Pela redação de legislação é possível inferir que não é uma faculdade da empresa efetivar ou não o desconto sobre os 6% do salário do empregado, e nem tampouco realizar o desconto em percentual inferior aos 6% definido pela lei.
Desta forma, caso a empresa não efetue o desconto de 6% no salário do empregado ou o efetue em percentual inferior, estará correndo um grande risco de ter considerado este valor como o chamado “salário utilidade” conforme previsto no artigo 458 da CLT.
O denominado salário “in natura” consiste no pagamento de utilidades de natureza contra prestativa pelo trabalho realizado, sendo devida a integração ao salário base.

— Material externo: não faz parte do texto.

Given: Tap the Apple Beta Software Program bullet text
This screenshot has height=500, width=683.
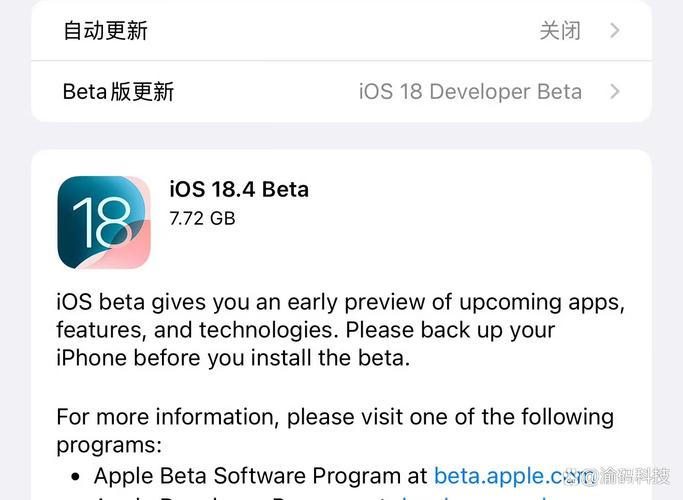Looking at the screenshot, I should [x=260, y=476].
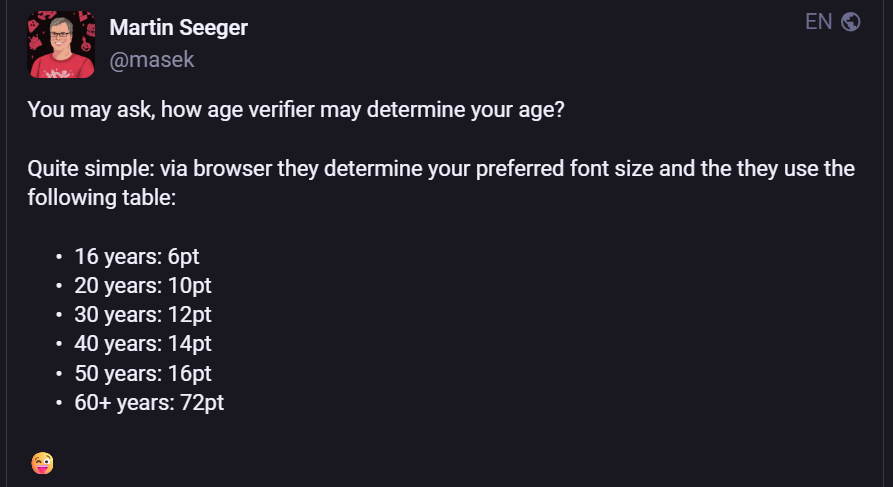Select the '50 years: 16pt' list item
893x487 pixels.
pos(142,373)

Assim, o benefício deixa de ser concedido “para” o trabalho, mas passa a ser pago “pelo” trabalho realizado, vindo assim a ser caracterizando como “salário indireto”.
O primeiro risco eu disse, acabei de dizer: a ausência do desconto dos 6% ou a realização de um desconto em percentual inferior por parte da empresa configura “salário indireto” porque essa diferença de valor passará a ser auferida pelo funcionário como um complemento do seu salário, já que colocará esse dinheiro da diferença no bolso ao final do mês com uma única motivação: remunerar os seus serviços.
Por isso, esse valor integrará a base de cálculo para os direitos trabalhistas de FGTS, 13º Salário, férias e demais direitos.
Agora, existe um segundo risco: o risco tributário! De se criar um passivo tributário cuja a conta pode chegar a qualquer momento no futuro!
Uma vez configurado “salário indireto”, esse valor integrará a base de cálculo para contribuição previdenciária do INSS e IR que irão incidir sobre o valor pago pela empresa ao funcionário equivalente ao percentual de 6% que não foi descontado ou descontado a menor do seu salário base.
O entendimento da Receita Federal é taxativo para a hipótese em que o empregador deixe de descontar este percentual do salário do funcionário, ou faça o desconto em percentual inferior. Ou seja: a diferença deve ser considerada como “salário indireto” e sobre ela incidirá contribuição previdenciária e demais tributos.
Assim, neste caso o valor que deixou de ser descontado pela empresa passa a integrar a remuneração do trabalhador e fará parte da base de cálculo da contribuição previdenciária.
Então, vamos recapitular para ficar bem claro o nosso entendimento:
Primeiro, o vale-transporte (inclusive em dinheiro ou vale-combustível), no que se refere à parcela do empregador (assim entendido o que exceder a 6% do salário básico do trabalhador) não se incorpora à remuneração para quaisquer efeitos, motivo pelo qual há isenção de contribuição previdenciária de INSS (patronal ou do empregado), de FGTS e de IRPF.
Segundo, mas se a empresa deixar de descontar o percentual de 6% do salário do empregado, ou se descontar percentual inferior, a diferença considerada como “salário indireto” e como tal deverá sofrer a incidência INSS, FGTS e IRPF em razão do descumprimento dos limites legais da isenção.
E aqui evidentemente se a empresa não efetuar o recolhimento desses tributos estará sujeita a fiscalização e ser autuada para cobrança dos valores com Multa, Juros e Correção.